__AUFGABE__.
Im Text über den Dauerstau in Indonesien steht, dass es dort jedes Jahr zum Ende des Ramadan Megastaus gibt. Erkläre in ein bis drei Sätzen, warum das so ist.

__DER TEXT__.
....................
Tote bei dreitägigem Dauerstau

Stau in der indonesischen Hauptstadt Jakarta.
Stau in der indonesischen Hauptstadt Jakarta. © KEYSTONE/EPA/MAST IRHAM
In Indonesien sind bei einem Megastau über drei Tage zwölf Menschen ums Leben gekommen. Bei den Todesopfern handelt es sich vor allem um ältere Menschen. Unter den Opfern ist auch ein Kind.

Für uns in der Schweiz ist es schon unglaublich, dass es überhaupt drei Tage Dauerstau geben kann. Noch unglaublicher bzw. tragischer ist es, wenn dabei Menschen ums Leben kommen.

Laut dem indonesischen Verkehrsminister sind die meisten der älteren Todesopfer an Erschöpfung gestorben. Der Tod des einjährigen Kindes wurde durch eine Vergiftung ausgelöst, verursacht durch Autoabgase. Dies berichteten örtliche Medien.

Schon über 400 Tote

Ihren Angaben zufolge ereignete sich der Stau an einer Autobahnabfahrt auf der Insel Java zum Ende des Fastenmonats Ramadan. Jedes Jahr gibt es in Indonesien zu dieser Zeit Megastaus auf den Strassen, weil alle zum Fest Aid al-Fitr in ihre Heimatdörfer wollen. Der weltgrösste Inselstaat isch auch das bevölkerungsreichste muslimische Land der Welt.

Gemäss dem indonesischen Verkehrsministerium starben in diesem Jahr während den Festtagen insgesamt mehr als 400 Menschen auf den Strassen des Landes.
....................
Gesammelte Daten
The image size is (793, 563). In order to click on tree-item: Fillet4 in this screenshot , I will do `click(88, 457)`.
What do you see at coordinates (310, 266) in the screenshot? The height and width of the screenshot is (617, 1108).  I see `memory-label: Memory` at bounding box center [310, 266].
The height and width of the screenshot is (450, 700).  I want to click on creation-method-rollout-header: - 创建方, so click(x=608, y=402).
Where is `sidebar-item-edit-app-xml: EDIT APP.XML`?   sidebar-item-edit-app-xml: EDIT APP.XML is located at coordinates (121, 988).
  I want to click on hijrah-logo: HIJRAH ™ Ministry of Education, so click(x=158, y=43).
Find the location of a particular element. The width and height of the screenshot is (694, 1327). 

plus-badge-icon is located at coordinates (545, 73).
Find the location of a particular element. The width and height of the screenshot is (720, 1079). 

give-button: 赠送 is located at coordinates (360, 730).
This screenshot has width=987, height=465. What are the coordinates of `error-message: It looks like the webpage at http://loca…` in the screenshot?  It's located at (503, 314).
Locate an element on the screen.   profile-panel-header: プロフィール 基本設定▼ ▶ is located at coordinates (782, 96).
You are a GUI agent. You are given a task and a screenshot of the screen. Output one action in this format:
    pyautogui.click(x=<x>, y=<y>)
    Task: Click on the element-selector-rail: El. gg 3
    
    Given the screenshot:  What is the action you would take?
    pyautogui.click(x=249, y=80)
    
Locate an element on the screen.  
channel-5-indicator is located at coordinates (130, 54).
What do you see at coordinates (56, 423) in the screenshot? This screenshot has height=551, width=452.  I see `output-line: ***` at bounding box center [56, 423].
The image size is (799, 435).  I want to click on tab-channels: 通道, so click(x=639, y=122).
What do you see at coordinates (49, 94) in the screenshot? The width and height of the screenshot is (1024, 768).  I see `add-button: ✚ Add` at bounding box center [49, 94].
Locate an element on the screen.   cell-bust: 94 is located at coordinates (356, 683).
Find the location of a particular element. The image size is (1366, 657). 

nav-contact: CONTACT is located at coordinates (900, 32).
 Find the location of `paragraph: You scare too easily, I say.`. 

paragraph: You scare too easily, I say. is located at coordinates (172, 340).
....................
__LÖSUNG__.
Zum Ende des Fastenmonats Ramadan wollen alle zum Fest Aid al-Fitr in ihre Heimatdörfer. Deshalb sind die Straßen in dieser Zeit jedes Jahr völlig verstopft.